Purpose of Technology: Roux-en-Y gastric bypass is a surgery that reduces the capacity of the stomach and the length of the small intestine through which food travels. Sleeve gastrectomy reduces stomach capacity only. These bariatric surgeries are widely accepted as very effective for weight loss in people with morbid obesity; however, recent research has explored their use for the treatment of type II diabetes mellitus.

Rationale: Roux-en-Y gastric bypass (RYGB) and sleeve gastrectomy (SG) bariatric surgeries may improve type II diabetes mellitus (T2DM) by multiple mechanisms, including induction of weight loss and hormonal changes.

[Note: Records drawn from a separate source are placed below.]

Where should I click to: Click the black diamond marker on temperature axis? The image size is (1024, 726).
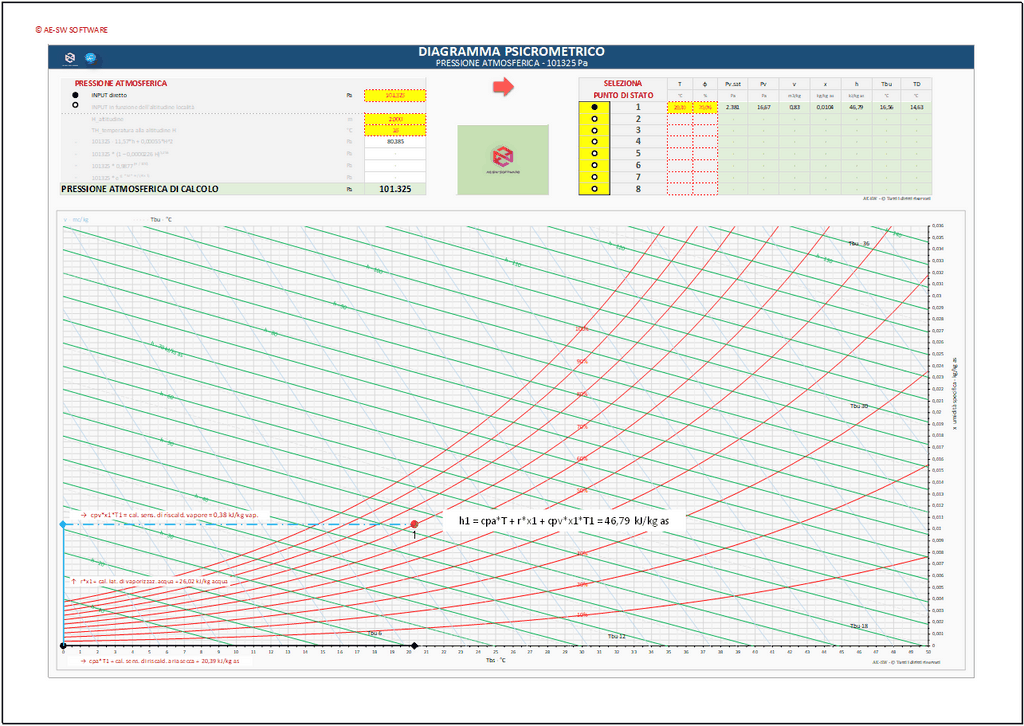(415, 646)
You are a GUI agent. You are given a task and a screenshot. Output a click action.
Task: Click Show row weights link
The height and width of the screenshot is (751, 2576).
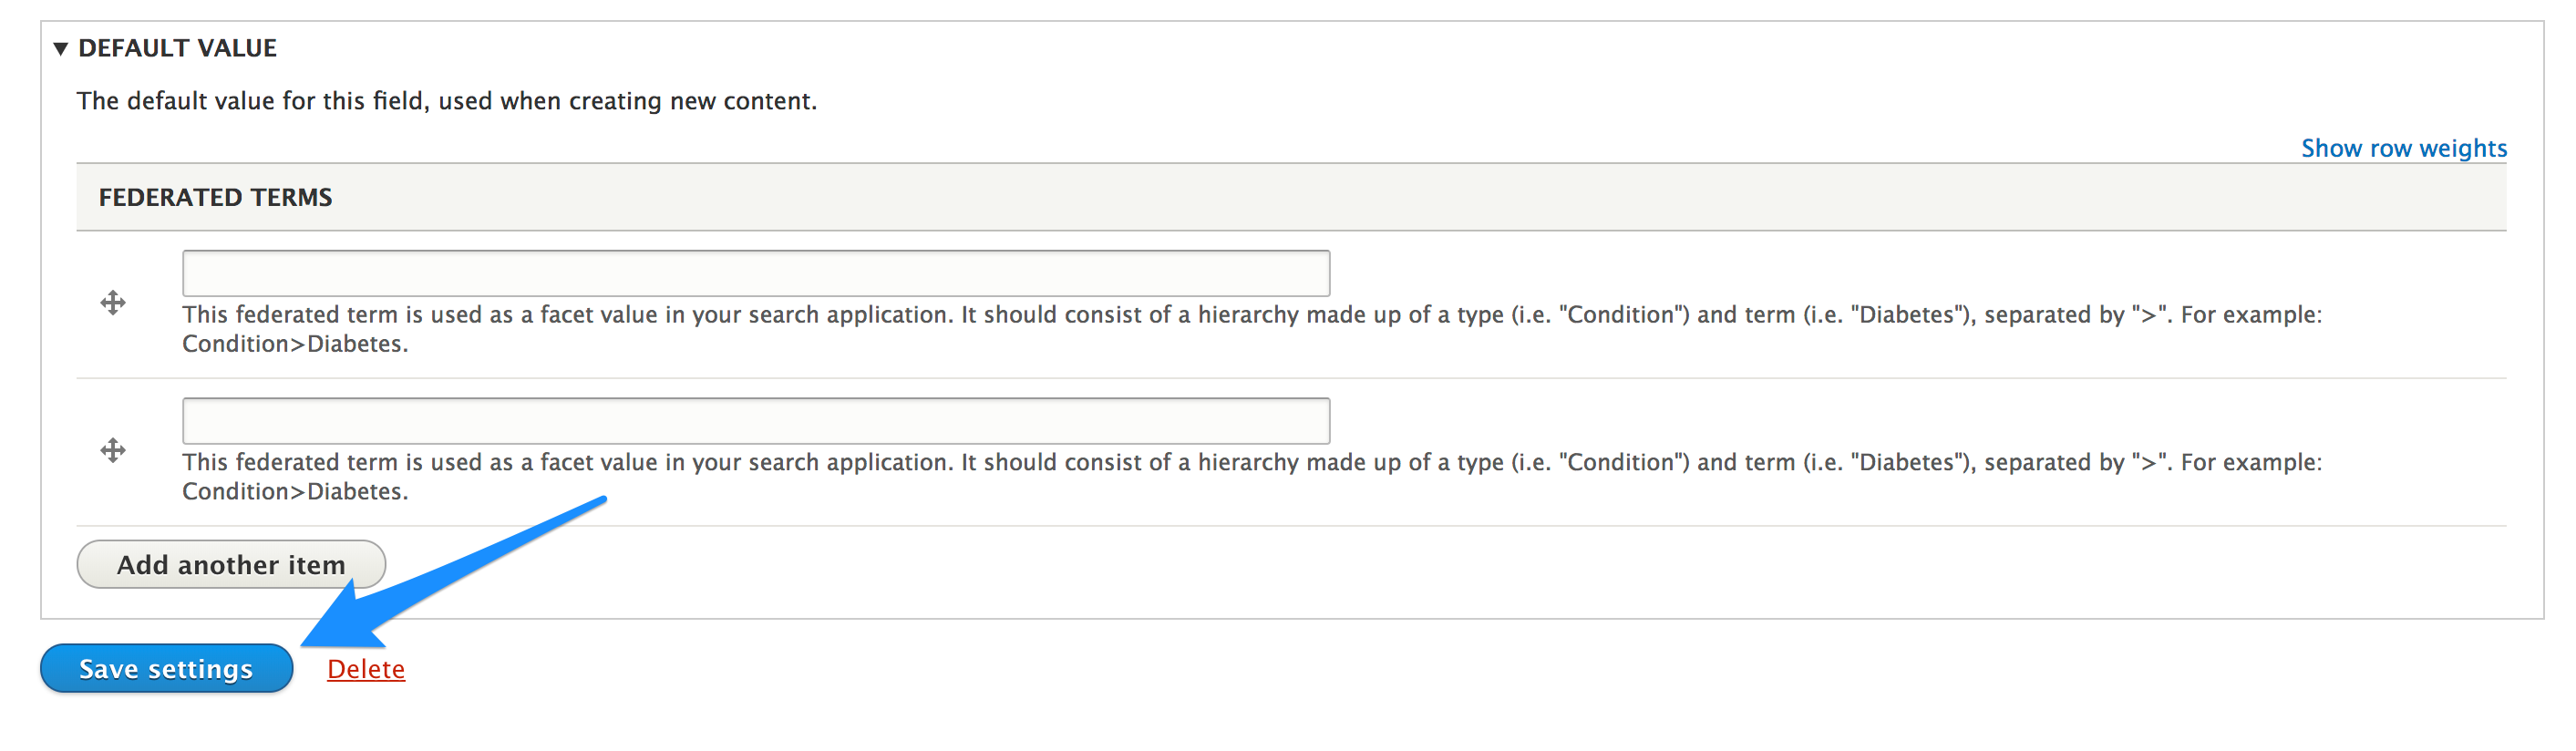pyautogui.click(x=2403, y=149)
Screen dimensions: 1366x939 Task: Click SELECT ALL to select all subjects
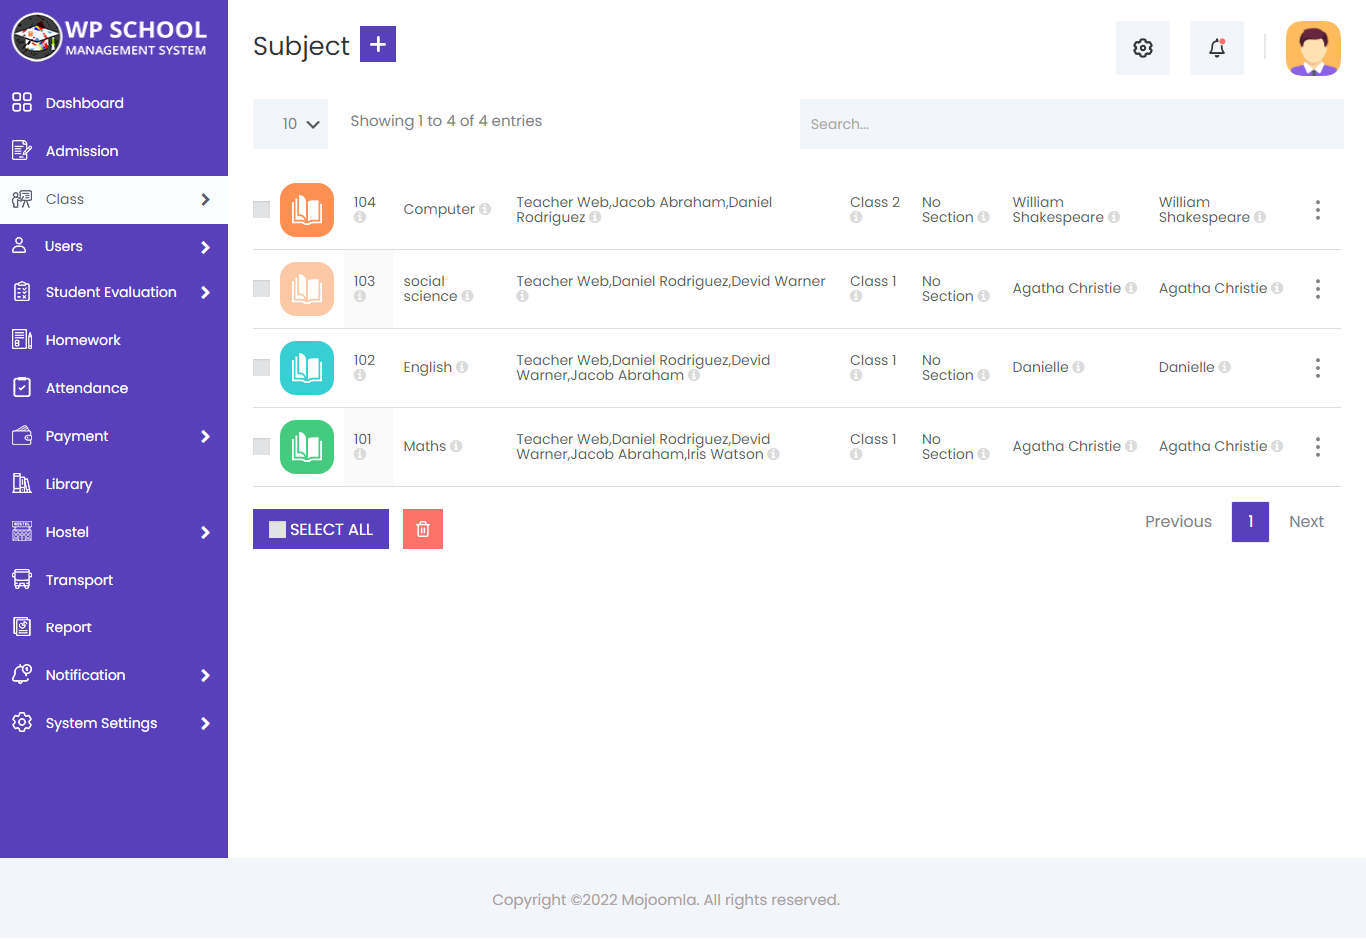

Controversy: RYGB has been considered the first choice of metabolic surgery, but it has recently been displaced as the most popular bariatric surgery by SG. Their comparative efficacy for T2DM resolution and comparative safety in patients with T2DM has not been comprehensively characterized.

Relevant Questions:

  • How do RYGB and SG outcomes compare in terms of diabetes remission or improvement and prevention of diabetes-related complications? Do improvements endure long term?
  • What complications are associated with RYGB and SG in patients with T2DM, and how do they compare?
  • Have definitive patient selection criteria been established for RYGB or SG in patients with T2DM?